2. Berlakunya kembali UUD 1945
3. Dibubarkannya konstituante
4. Pembentukan MPRS dan DPAS
Setelah diberlakukannya Dekrit Presiden diberlakukan, keterlibatan militer dalam politik dan
lembaga politik kian meluas. Pada 10 Juli 1959, Sukarno mengumumkan Kabinet Kerja,
sepertiganya menteri berasal dari militer.[7]
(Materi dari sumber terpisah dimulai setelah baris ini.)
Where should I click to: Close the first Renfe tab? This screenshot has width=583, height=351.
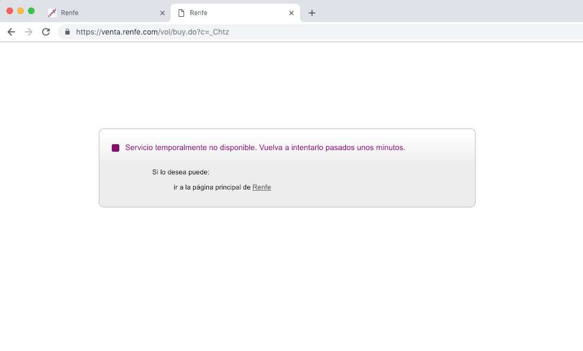coord(162,12)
Peranan PKI[sunting | sunting sumber]


Artikel utama: Partai Komunis Indonesia
Partai Komunis Indonesia (PKI) menyambut "Demokrasi Terpimpin" Soekarno dengan hangat dan
anggapan bahwa Soekarno mempunyai mandat untuk mengakomodasi persekutuan konsepsi yang
sedang marak di Indonesia kala itu, yaitu antara ideologi nasionalisme (sekuler), agama (Islam)
dan komunisme yang dinamakan NASAKOM.[8]
Pada 19 Desember 1961, Soekarno mengumandangkan Tri Komando Rakyat. Soekarno kemudian
membentuk Komando Mandala Pembebasan irian Barat yang dipimpin Soeharto.[9] Menurut Aco
Manafe, PKI menjadi pendukung utama Trikora untuk meraih simpati Soekarno. [10] PKI juga
mendukung penekanan terhadap perlawanan penduduk adat yang tidak menghendaki integrasi
dengan Indonesia.[11]
Presiden Sukarno kemudian menunjuk DN Aidit dan Nyoto dari PKI sebagai anggota Front Nasional
untuk memperjuangkan Irian Barat.[12]

Keterlibatan Amerika Serikat[sunting | sunting sumber]
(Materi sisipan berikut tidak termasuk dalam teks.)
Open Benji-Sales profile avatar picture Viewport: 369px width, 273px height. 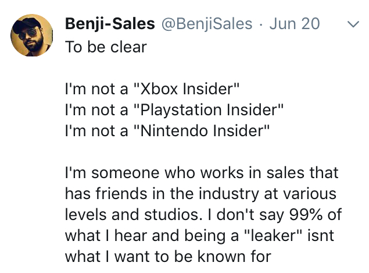[32, 35]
Di era Demokrasi Terpimpin, antara tahun 1959 dan tahun 1965, Amerika Serikat memberikan 64
juta dollar dalam bentuk bantuan militer untuk jenderal-jenderal militer Indonesia. Menurut laporan
di media cetak "Suara Pemuda Indonesia": Sebelum akhir tahun 1960, Amerika Serikat telah
melengkapi 43 batalyon angkatan bersenjata Indonesia. Tiap tahun AS melatih perwira-perwira
militer sayap kanan. Di antara tahun 1956 dan 1959, lebih dari 200 perwira tingkatan tinggi telah
dilatih di AS, dan ratusan perwira angkatan rendah terlatih setiap tahun. Kepala Badan untuk
Pembangunan Internasional di Amerika pernah sekali mengatakan bahwa bantuan AS, tentu saja
bukan untuk mendukung Soekarno dan bahwa AS telah melatih sejumlah besar perwira-perwira
angkatan bersenjata dan orang sipil yang mau membentuk kesatuan militer untuk membuat
Indonesia sebuah "negara bebas".[13]

Dampak ke situasi politik[sunting | sunting sumber]
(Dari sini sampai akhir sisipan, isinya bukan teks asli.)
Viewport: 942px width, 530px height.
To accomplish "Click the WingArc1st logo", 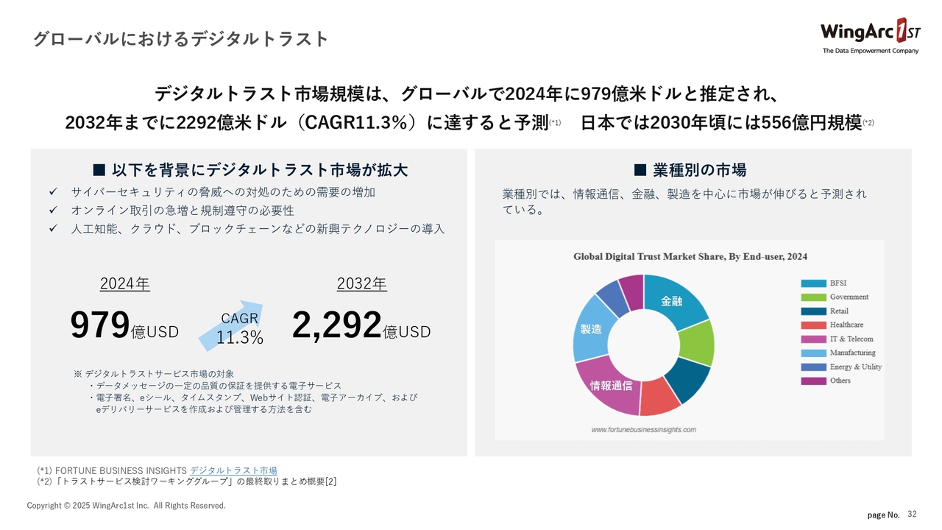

Era "Demokrasi Terpimpin" diwarnai kolaborasi antara kepemimpinan PKI dan
kaum borjuis nasional dalam menekan pergerakan-pergerakan independen
kaum buruh dan petani Indonesia. Kolaborasi ini tetap gagal memecahkan masalah-masalah politis
dan ekonomi yang mendesak Indonesia kala itu. Pendapatan ekspor Indonesia menurun,
cadangan devisa menurun, inflasi terus menaik dan korupsi kaum birokrat dan militer menjadi
wabah sehingga situasi politik Indonesia menjadi sangat labil dan memicu
banyaknya demonstrasi di seluruh Indonesia, terutama dari kalangan buruh, petani, dan mahasiswa.